"Eh, ya, aku masih penasaran soal kejadian kemarin itu. Kok bisa ya, Gea dan Arsyi barengan gitu? Ada urusan apa coba," kata Darsam yang lantas membuat sorot mataku menajam. Sejak kapan dia lihat mereka?
"Iya, aku tahu, kok. Nggak usah sok nyembunyiin gitu," katanya dengan nada santai.
"Kaget aja, sih. Kok bisa tahu?"
Dia cuma terkekeh.
"Menurutmu sendiri gimana? Kan kau termasuk orang yang sok tahu, barangkali kebiasaanmu itu berguna dalam hal ini," kataku.
"Sial," katanya tertawa. "Ya aku rasa... Coba deh, inget waktu kau dikunci di ruang kesenian waktu itu. Itu kan yang ngunci Arga, dia disuruh sama Arsyi. Nah, pasti terlbatnya Gea nggak jauh-jauh dari kompromi mereka. Coba kau pikir. Kenapa bisa kebetulan banget Gea ada di situ?"
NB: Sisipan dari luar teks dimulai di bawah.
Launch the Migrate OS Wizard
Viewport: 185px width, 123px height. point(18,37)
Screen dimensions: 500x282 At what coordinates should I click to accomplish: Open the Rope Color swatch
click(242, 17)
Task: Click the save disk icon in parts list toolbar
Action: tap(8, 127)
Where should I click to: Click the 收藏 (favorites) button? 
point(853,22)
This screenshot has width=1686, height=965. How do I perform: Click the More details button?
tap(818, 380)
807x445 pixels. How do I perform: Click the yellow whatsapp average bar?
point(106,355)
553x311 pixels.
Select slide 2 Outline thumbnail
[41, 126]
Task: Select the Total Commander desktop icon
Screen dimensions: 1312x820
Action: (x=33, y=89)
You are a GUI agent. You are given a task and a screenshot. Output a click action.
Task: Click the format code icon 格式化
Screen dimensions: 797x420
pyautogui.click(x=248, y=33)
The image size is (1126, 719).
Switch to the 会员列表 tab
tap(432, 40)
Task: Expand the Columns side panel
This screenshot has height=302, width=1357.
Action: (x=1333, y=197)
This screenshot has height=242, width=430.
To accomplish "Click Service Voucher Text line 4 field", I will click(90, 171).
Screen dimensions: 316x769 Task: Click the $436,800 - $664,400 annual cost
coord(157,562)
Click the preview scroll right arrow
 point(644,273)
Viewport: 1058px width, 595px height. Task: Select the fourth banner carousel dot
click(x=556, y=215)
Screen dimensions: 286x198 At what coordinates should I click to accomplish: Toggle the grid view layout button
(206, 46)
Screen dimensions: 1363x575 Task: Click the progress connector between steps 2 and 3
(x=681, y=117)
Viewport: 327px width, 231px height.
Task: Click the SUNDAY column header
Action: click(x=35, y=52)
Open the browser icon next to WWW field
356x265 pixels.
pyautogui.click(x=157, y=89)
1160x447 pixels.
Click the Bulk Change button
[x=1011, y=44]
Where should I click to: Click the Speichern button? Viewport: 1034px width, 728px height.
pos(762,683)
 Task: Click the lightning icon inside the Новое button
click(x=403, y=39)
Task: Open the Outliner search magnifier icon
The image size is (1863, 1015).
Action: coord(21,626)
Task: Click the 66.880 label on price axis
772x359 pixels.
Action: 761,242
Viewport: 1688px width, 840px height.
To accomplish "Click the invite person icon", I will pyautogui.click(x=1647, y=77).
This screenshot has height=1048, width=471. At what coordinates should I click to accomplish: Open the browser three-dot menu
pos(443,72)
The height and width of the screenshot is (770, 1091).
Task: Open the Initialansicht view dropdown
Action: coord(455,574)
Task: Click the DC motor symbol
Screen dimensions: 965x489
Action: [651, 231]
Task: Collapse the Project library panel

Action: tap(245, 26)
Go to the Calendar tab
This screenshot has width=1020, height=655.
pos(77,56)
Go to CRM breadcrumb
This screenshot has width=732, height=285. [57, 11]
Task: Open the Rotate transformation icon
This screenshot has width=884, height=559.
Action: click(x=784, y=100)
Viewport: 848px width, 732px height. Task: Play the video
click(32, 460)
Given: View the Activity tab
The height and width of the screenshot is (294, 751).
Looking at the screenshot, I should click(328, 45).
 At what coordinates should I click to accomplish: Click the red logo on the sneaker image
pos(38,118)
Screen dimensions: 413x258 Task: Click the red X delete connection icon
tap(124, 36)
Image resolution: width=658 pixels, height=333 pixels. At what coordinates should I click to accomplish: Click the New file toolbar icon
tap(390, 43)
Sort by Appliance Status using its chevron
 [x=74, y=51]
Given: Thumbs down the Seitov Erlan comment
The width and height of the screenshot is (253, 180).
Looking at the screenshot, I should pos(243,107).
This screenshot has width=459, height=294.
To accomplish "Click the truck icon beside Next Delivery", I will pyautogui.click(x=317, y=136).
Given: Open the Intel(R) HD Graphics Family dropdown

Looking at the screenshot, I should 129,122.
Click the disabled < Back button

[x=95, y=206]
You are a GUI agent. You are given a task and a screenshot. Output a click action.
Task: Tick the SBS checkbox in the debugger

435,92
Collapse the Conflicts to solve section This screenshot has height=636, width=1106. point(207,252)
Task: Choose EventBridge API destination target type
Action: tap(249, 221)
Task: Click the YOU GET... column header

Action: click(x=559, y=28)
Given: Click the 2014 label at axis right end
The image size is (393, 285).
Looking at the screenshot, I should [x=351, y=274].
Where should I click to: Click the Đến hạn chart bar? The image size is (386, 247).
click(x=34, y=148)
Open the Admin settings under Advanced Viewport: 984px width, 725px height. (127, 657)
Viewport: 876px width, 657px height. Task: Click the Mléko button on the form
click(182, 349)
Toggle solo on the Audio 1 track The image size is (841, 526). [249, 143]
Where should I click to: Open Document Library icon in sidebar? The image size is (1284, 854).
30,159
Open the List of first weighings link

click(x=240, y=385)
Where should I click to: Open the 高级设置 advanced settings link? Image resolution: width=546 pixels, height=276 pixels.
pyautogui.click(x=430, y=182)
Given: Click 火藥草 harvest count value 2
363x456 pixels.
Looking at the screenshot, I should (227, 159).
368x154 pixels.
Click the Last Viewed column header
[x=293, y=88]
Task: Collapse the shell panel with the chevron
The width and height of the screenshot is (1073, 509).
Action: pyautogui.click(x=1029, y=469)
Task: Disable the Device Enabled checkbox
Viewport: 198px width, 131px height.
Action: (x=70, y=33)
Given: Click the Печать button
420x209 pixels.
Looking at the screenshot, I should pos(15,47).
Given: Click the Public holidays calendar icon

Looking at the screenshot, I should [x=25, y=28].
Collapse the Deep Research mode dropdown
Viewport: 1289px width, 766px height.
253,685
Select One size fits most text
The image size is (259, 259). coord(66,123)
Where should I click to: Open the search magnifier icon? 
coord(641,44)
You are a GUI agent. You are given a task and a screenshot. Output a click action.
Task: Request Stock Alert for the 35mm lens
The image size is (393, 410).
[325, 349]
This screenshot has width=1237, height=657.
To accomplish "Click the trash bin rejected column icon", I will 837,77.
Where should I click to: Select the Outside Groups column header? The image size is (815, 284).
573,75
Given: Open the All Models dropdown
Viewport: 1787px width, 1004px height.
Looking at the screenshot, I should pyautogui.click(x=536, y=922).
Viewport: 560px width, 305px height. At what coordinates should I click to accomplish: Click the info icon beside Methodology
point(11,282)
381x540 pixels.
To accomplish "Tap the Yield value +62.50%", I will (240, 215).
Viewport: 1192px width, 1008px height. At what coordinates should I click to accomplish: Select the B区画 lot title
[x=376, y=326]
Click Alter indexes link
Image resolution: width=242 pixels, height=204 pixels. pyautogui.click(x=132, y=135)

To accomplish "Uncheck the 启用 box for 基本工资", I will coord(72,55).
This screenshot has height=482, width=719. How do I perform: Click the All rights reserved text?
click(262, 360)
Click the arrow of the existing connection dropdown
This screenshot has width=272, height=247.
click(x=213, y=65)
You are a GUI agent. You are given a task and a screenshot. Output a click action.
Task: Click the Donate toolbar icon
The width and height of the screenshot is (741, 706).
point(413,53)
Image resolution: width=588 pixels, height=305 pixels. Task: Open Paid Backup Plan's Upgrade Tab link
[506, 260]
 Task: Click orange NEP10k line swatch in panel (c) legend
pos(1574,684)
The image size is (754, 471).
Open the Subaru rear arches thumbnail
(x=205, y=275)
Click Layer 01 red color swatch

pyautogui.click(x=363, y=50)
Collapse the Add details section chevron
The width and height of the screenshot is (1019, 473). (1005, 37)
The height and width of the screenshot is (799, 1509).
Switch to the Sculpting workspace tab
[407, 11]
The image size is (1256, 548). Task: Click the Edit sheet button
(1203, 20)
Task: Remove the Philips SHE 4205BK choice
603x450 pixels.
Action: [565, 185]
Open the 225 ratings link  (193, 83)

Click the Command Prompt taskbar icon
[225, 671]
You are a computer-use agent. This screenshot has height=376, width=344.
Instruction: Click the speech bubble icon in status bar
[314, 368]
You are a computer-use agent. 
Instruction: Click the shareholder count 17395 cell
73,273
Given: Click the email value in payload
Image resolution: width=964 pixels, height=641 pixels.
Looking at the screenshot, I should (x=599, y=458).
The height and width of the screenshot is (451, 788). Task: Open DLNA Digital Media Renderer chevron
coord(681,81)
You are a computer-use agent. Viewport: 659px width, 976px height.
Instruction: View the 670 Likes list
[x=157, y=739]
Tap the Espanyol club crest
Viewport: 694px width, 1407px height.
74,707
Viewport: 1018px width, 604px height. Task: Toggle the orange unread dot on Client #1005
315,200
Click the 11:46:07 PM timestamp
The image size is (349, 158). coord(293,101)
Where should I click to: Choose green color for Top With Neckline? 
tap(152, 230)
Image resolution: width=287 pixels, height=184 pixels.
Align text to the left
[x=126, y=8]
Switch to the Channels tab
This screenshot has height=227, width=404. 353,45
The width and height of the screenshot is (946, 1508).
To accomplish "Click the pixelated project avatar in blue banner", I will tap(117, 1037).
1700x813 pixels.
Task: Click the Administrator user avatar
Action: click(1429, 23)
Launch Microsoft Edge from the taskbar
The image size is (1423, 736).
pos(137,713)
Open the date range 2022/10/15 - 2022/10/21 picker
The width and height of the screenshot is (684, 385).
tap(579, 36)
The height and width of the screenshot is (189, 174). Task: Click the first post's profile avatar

Aku memikirkan kata-kata Darsam itu. Dan hanya bisa manggut-manggut. Masuk akal juga.
"Terus kalau faktanya kek gitu, kenapa Gea mau, ya?"
"Nah itu yang bikin aku penasaran. Kenapa dia sampai bisa nurut sama Arsyi? Mungkin ini karena dia udah kecewa banget sama kau..."
"Masa kek gitu?" Aku merenung sejenak. "Ah, nggak mungkin lah. Gea bisa sampai nurut sama Arsyi. Mungkin karena Gea ada masalah dan secara kebetulan Arsyi tahu masalahnya itu..."
"Nah itu baru yang namanya sok tahu. Kalau betul Gea ada masalah, ya pastinya kau yang tahu. Secara kau sahabatnya. Bukan malah si Arsyi. Gimana, sih?!"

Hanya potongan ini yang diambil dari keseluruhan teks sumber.